When it comes to mineral deficiency, low potassium can cause constipation. There is a constant outflow of potassium from the intestinal muscle cell to the outside of the cell. When blood potassium is low, more potassium leaves the cell. As more potassium flows out of the cell, it makes the cell more resistant to the transmission of current across its membrane and therefore, less likely to contract and move stool efficiently.
Low magnesium is also associated with low potassium and therefore, may cause constipation. Low calcium can be accompanied by low magnesium, but is not a cause of constipation – high calcium leads to constipation.
My book, Listen To Your Colon, walks you through each of the constipation causes below, with step-by-step instructions on how to deal with them. But for now, let’s just try to determine which type of constipation you have…
I have identified two different kinds of constipation, and the treatment varies depending on which type you have (some people have both):
1. Peristaltic Constipation
You rarely (or never) feel the urge to have a bowel movement. You can have stool building up in your colon, but have no urge to poo. If you’ve been constipated for a long time, this build up of stool may not even be uncomfortable anymore. When you do have a bowel movement, your stool is large (over ½ inch wide).
Colonic massage can really help get your bowels moving and assist your body’s peristaltic mechanism (wave-like muscular contractions).
2. Stenosis Constipation
With stenosis constipation you often feel the urge to defecate, but when you try, it is difficult or impossible to have a bowel movement. If you’ve had this type of constipation for a long time, then your urge to have a bowel movement may have greatly lessened, if not disappeared.
Your anus/rectum can spasm and be very tight (anal stenosis). When you do manage to pass stool, the stool is very narrow, rarely larger than 1/4 inch to 1/3 inch in diameter.

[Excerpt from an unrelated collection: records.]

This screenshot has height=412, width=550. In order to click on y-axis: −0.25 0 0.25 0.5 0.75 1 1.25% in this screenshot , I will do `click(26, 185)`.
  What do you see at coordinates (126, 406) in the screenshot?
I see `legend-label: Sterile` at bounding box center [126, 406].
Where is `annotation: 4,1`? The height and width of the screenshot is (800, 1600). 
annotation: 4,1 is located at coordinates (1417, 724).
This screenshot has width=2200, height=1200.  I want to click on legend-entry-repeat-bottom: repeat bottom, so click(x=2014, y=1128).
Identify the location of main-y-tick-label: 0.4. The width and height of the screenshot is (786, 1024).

Once you’ve determined which type of constipation you’re dealing with, for long-term constipation treatment, you have to look at all the factors that contribute to constipation, and then make the necessary changes in each area:
- Stress and emotional factors
- Gut microflora
- Drug use
- Nutrient deficiency
- Mineral deficiency
Each of these factors is covered in-depth in my book, along with home remedies for each; including flushing enemas, probiotic retention enemas, herbal cleanses, diet modifications to loosen stool, etc. For a quick and easy remedy for constipation relief, here’s something that works well for most people:
Helpful Constipation Remedy
Magnesium citrate is a common remedy for constipation. Magnesium is a muscle relaxant, but is also an irritant to the bowel, so the bowel wants to expel it. These two things combine to make it an excellent laxative with no side effects, even when taken long-term (at lower dosages – if you take 1000 to 2000 mg per day you may have a problem eventually).
However, because it is an irritant, magnesium can also cause pain and burning in the bowel. This is the main reason people stop using it – even though 40% of the American population are deficient in magnesium!
The solution is to put your magnesium citrate (start at 250 mg and increase to a maximum of 1,000 mg), along with 2 tablespoons of Udo’s Choice Oil into an Absorb Plus shake for supper, or as a snack before bed. Get the magnesium citrate in capsule form, open the capsule and pour the contents into the shake before blending. This usually produces an easy bowel movement by morning.
Absorb Plus is an alkaline food, so it buffers the magnesium – so you don’t feel the pain or burning that magnesium supplementation can cause. Adding the Udo’s oil also serves to treat constipation (since many constipation sufferers are deficient in good fats – which are also needed for bowel motility).
While you’re at it, you can also throw in these other supplements and antioxidants that work synergistically to maintain whole body health, if you wish: 50 mg pycnogenol, 60 mg CoQ10, and 1 capsule bioflavonoids (quercetin, rutin, and hesperidin). Get the supplements in capsule form, and open and pour the contents of capsules into shake before blending.
*Note: I recommend magnesium citrate rather than oxide or other forms to treat constipation, since it is the most highly absorbed.
Jini’s Constipation Shake
- 1 cup filtered water
- 2 tbsp Udo’s Oil
- 3 scoops Absorb Plus (use 4 scoops if you need the extra calories)
- 250 mg magnesium citrate (can increase to 1,000 mg if needed)
- Any other supplements you wish to add (I suggest CoQ10, pycnogenol and bioflavonoids).